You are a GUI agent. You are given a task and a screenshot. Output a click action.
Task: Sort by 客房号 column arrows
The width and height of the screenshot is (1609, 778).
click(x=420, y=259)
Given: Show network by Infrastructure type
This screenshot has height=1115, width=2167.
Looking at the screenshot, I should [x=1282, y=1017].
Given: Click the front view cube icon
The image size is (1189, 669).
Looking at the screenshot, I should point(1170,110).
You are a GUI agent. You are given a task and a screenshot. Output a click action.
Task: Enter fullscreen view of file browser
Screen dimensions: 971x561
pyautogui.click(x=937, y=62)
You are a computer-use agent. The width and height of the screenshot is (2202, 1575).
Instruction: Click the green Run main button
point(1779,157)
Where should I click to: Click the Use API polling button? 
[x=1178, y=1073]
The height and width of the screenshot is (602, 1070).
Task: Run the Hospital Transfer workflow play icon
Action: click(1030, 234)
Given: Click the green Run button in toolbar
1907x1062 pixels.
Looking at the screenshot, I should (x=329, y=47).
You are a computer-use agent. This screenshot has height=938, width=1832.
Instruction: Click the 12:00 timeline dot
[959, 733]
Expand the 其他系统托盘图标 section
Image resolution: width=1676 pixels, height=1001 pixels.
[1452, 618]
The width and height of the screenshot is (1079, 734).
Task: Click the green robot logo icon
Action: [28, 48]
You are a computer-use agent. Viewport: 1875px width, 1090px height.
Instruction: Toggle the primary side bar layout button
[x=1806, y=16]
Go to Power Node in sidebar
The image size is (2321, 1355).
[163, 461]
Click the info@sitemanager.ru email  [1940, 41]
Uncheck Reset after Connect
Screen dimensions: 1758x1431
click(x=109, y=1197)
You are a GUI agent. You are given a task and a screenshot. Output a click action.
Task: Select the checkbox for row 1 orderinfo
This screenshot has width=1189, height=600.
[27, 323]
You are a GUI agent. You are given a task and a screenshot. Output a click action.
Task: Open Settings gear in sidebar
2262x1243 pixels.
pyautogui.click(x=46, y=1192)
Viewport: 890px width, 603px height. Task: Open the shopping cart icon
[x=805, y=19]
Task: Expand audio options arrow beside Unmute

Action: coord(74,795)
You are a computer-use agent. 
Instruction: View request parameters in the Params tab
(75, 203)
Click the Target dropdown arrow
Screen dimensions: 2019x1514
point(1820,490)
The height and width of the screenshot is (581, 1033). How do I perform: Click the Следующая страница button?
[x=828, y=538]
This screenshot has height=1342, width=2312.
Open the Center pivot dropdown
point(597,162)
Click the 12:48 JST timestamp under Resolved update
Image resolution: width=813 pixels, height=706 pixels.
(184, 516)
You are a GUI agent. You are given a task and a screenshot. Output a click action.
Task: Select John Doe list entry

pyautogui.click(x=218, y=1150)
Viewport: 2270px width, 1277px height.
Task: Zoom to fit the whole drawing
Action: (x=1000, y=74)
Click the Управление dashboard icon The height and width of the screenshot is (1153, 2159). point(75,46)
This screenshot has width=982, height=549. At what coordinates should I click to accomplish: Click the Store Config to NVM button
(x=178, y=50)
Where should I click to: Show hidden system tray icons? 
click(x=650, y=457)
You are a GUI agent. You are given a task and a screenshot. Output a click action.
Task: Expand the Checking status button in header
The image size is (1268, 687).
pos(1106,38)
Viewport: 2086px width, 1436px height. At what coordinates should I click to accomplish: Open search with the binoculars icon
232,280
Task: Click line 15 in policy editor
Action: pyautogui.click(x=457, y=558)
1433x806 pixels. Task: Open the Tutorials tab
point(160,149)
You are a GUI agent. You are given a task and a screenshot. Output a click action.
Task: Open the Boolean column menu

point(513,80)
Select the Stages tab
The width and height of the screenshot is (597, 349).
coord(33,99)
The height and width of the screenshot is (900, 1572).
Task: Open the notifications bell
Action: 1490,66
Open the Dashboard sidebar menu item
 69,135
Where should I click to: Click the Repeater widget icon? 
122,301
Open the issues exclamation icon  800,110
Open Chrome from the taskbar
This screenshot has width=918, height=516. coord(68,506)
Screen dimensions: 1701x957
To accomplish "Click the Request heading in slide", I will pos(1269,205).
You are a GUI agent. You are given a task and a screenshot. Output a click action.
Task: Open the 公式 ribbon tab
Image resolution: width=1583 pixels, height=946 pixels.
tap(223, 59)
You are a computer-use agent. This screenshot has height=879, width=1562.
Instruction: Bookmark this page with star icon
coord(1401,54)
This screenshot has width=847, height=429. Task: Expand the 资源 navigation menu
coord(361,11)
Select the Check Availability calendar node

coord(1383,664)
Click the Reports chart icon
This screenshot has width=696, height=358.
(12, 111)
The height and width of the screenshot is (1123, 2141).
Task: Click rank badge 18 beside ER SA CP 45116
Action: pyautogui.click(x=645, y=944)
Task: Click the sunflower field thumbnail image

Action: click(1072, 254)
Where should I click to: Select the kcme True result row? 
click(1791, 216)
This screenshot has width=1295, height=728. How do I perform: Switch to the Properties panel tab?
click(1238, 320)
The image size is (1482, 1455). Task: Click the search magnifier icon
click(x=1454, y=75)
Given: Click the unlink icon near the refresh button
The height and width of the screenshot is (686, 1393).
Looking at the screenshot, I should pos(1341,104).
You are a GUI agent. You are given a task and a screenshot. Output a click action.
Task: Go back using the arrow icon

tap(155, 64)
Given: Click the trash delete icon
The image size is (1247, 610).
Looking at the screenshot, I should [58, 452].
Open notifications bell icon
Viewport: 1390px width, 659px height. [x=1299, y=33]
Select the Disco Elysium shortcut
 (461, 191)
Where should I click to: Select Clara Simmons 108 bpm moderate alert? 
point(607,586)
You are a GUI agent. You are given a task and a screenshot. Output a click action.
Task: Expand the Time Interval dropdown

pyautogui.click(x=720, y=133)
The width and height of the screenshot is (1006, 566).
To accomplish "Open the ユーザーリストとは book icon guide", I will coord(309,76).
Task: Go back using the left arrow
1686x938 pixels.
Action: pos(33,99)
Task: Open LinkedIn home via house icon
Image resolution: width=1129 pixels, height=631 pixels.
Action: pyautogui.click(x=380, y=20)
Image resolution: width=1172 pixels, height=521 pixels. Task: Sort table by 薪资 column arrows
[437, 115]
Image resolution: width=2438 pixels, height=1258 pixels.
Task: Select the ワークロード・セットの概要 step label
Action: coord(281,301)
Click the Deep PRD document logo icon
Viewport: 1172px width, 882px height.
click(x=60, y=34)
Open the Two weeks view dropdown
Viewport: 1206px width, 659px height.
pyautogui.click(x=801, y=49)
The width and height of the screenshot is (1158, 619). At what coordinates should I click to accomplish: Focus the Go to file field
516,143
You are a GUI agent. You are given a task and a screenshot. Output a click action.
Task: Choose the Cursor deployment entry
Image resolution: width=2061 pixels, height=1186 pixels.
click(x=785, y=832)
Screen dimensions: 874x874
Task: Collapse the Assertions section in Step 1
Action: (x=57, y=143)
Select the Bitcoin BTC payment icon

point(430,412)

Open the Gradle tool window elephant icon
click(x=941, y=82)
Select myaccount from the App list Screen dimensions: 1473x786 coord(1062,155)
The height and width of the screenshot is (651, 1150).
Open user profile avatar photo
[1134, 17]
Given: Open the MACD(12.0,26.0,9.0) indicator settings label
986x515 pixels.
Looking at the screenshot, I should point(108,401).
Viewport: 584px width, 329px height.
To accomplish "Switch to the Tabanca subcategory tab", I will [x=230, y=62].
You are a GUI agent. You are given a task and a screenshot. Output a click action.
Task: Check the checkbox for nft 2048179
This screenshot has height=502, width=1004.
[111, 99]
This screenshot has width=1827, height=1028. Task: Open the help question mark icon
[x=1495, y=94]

■ ■ ■ ■ ■

Brief — Give the records above again in full, keeping every character unchanged.

Final answer —
You are a GUI agent. You are given a task and a screenshot. Output a click action.
Task: Sort by 客房号 column arrows
The width and height of the screenshot is (1609, 778).
click(x=420, y=259)
Given: Show network by Infrastructure type
This screenshot has height=1115, width=2167.
Looking at the screenshot, I should [x=1282, y=1017].
Given: Click the front view cube icon
The image size is (1189, 669).
Looking at the screenshot, I should point(1170,110).
You are a GUI agent. You are given a task and a screenshot. Output a click action.
Task: Enter fullscreen view of file browser
Screen dimensions: 971x561
pyautogui.click(x=937, y=62)
You are a computer-use agent. The width and height of the screenshot is (2202, 1575).
Instruction: Click the green Run main button
point(1779,157)
Where should I click to: Click the Use API polling button? 
[x=1178, y=1073]
The height and width of the screenshot is (602, 1070).
Task: Run the Hospital Transfer workflow play icon
Action: click(1030, 234)
Given: Click the green Run button in toolbar
1907x1062 pixels.
Looking at the screenshot, I should (x=329, y=47).
You are a computer-use agent. This screenshot has height=938, width=1832.
Instruction: Click the 12:00 timeline dot
[959, 733]
Expand the 其他系统托盘图标 section
Image resolution: width=1676 pixels, height=1001 pixels.
[1452, 618]
The width and height of the screenshot is (1079, 734).
Task: Click the green robot logo icon
Action: [28, 48]
You are a computer-use agent. Viewport: 1875px width, 1090px height.
Instruction: Toggle the primary side bar layout button
[x=1806, y=16]
Go to Power Node in sidebar
The image size is (2321, 1355).
[163, 461]
Click the info@sitemanager.ru email  [1940, 41]
Uncheck Reset after Connect
Screen dimensions: 1758x1431
click(x=109, y=1197)
You are a GUI agent. You are given a task and a screenshot. Output a click action.
Task: Select the checkbox for row 1 orderinfo
This screenshot has width=1189, height=600.
[27, 323]
You are a GUI agent. You are given a task and a screenshot. Output a click action.
Task: Open Settings gear in sidebar
2262x1243 pixels.
pyautogui.click(x=46, y=1192)
Viewport: 890px width, 603px height. Task: Open the shopping cart icon
[x=805, y=19]
Task: Expand audio options arrow beside Unmute

Action: coord(74,795)
You are a computer-use agent. 
Instruction: View request parameters in the Params tab
(75, 203)
Click the Target dropdown arrow
Screen dimensions: 2019x1514
point(1820,490)
The height and width of the screenshot is (581, 1033). How do I perform: Click the Следующая страница button?
[x=828, y=538]
This screenshot has height=1342, width=2312.
Open the Center pivot dropdown
point(597,162)
Click the 12:48 JST timestamp under Resolved update
Image resolution: width=813 pixels, height=706 pixels.
(184, 516)
You are a GUI agent. You are given a task and a screenshot. Output a click action.
Task: Select John Doe list entry

pyautogui.click(x=218, y=1150)
Viewport: 2270px width, 1277px height.
Task: Zoom to fit the whole drawing
Action: (x=1000, y=74)
Click the Управление dashboard icon The height and width of the screenshot is (1153, 2159). point(75,46)
This screenshot has width=982, height=549. At what coordinates should I click to accomplish: Click the Store Config to NVM button
(x=178, y=50)
Where should I click to: Show hidden system tray icons? 
click(x=650, y=457)
You are a GUI agent. You are given a task and a screenshot. Output a click action.
Task: Expand the Checking status button in header
The image size is (1268, 687).
pos(1106,38)
Viewport: 2086px width, 1436px height. At what coordinates should I click to accomplish: Open search with the binoculars icon
232,280
Task: Click line 15 in policy editor
Action: pyautogui.click(x=457, y=558)
1433x806 pixels. Task: Open the Tutorials tab
point(160,149)
You are a GUI agent. You are given a task and a screenshot. Output a click action.
Task: Open the Boolean column menu

point(513,80)
Select the Stages tab
The width and height of the screenshot is (597, 349).
coord(33,99)
The height and width of the screenshot is (900, 1572).
Task: Open the notifications bell
Action: 1490,66
Open the Dashboard sidebar menu item
 69,135
Where should I click to: Click the Repeater widget icon? 
122,301
Open the issues exclamation icon  800,110
Open Chrome from the taskbar
This screenshot has width=918, height=516. coord(68,506)
Screen dimensions: 1701x957
To accomplish "Click the Request heading in slide", I will pos(1269,205).
You are a GUI agent. You are given a task and a screenshot. Output a click action.
Task: Open the 公式 ribbon tab
Image resolution: width=1583 pixels, height=946 pixels.
tap(223, 59)
You are a computer-use agent. This screenshot has height=879, width=1562.
Instruction: Bookmark this page with star icon
coord(1401,54)
This screenshot has width=847, height=429. Task: Expand the 资源 navigation menu
coord(361,11)
Select the Check Availability calendar node

coord(1383,664)
Click the Reports chart icon
This screenshot has width=696, height=358.
(12, 111)
The height and width of the screenshot is (1123, 2141).
Task: Click rank badge 18 beside ER SA CP 45116
Action: pyautogui.click(x=645, y=944)
Task: Click the sunflower field thumbnail image

Action: click(1072, 254)
Where should I click to: Select the kcme True result row? 
click(1791, 216)
This screenshot has width=1295, height=728. How do I perform: Switch to the Properties panel tab?
click(1238, 320)
The image size is (1482, 1455). Task: Click the search magnifier icon
click(x=1454, y=75)
Given: Click the unlink icon near the refresh button
The height and width of the screenshot is (686, 1393).
Looking at the screenshot, I should pos(1341,104).
You are a GUI agent. You are given a task and a screenshot. Output a click action.
Task: Go back using the arrow icon

tap(155, 64)
Given: Click the trash delete icon
The image size is (1247, 610).
Looking at the screenshot, I should [58, 452].
Open notifications bell icon
Viewport: 1390px width, 659px height. [x=1299, y=33]
Select the Disco Elysium shortcut
 (461, 191)
Where should I click to: Select Clara Simmons 108 bpm moderate alert? 
point(607,586)
You are a GUI agent. You are given a task and a screenshot. Output a click action.
Task: Expand the Time Interval dropdown

pyautogui.click(x=720, y=133)
The width and height of the screenshot is (1006, 566).
To accomplish "Open the ユーザーリストとは book icon guide", I will coord(309,76).
Task: Go back using the left arrow
1686x938 pixels.
Action: pos(33,99)
Task: Open LinkedIn home via house icon
Image resolution: width=1129 pixels, height=631 pixels.
Action: pyautogui.click(x=380, y=20)
Image resolution: width=1172 pixels, height=521 pixels. Task: Sort table by 薪资 column arrows
[437, 115]
Image resolution: width=2438 pixels, height=1258 pixels.
Task: Select the ワークロード・セットの概要 step label
Action: coord(281,301)
Click the Deep PRD document logo icon
Viewport: 1172px width, 882px height.
click(x=60, y=34)
Open the Two weeks view dropdown
Viewport: 1206px width, 659px height.
pyautogui.click(x=801, y=49)
The width and height of the screenshot is (1158, 619). At what coordinates should I click to accomplish: Focus the Go to file field
516,143
You are a GUI agent. You are given a task and a screenshot. Output a click action.
Task: Choose the Cursor deployment entry
Image resolution: width=2061 pixels, height=1186 pixels.
click(x=785, y=832)
Screen dimensions: 874x874
Task: Collapse the Assertions section in Step 1
Action: (x=57, y=143)
Select the Bitcoin BTC payment icon

point(430,412)

Open the Gradle tool window elephant icon
click(x=941, y=82)
Select myaccount from the App list Screen dimensions: 1473x786 coord(1062,155)
The height and width of the screenshot is (651, 1150).
Open user profile avatar photo
[1134, 17]
Given: Open the MACD(12.0,26.0,9.0) indicator settings label
986x515 pixels.
Looking at the screenshot, I should point(108,401).
Viewport: 584px width, 329px height.
To accomplish "Switch to the Tabanca subcategory tab", I will [x=230, y=62].
You are a GUI agent. You are given a task and a screenshot. Output a click action.
Task: Check the checkbox for nft 2048179
This screenshot has height=502, width=1004.
[111, 99]
This screenshot has width=1827, height=1028. Task: Open the help question mark icon
[x=1495, y=94]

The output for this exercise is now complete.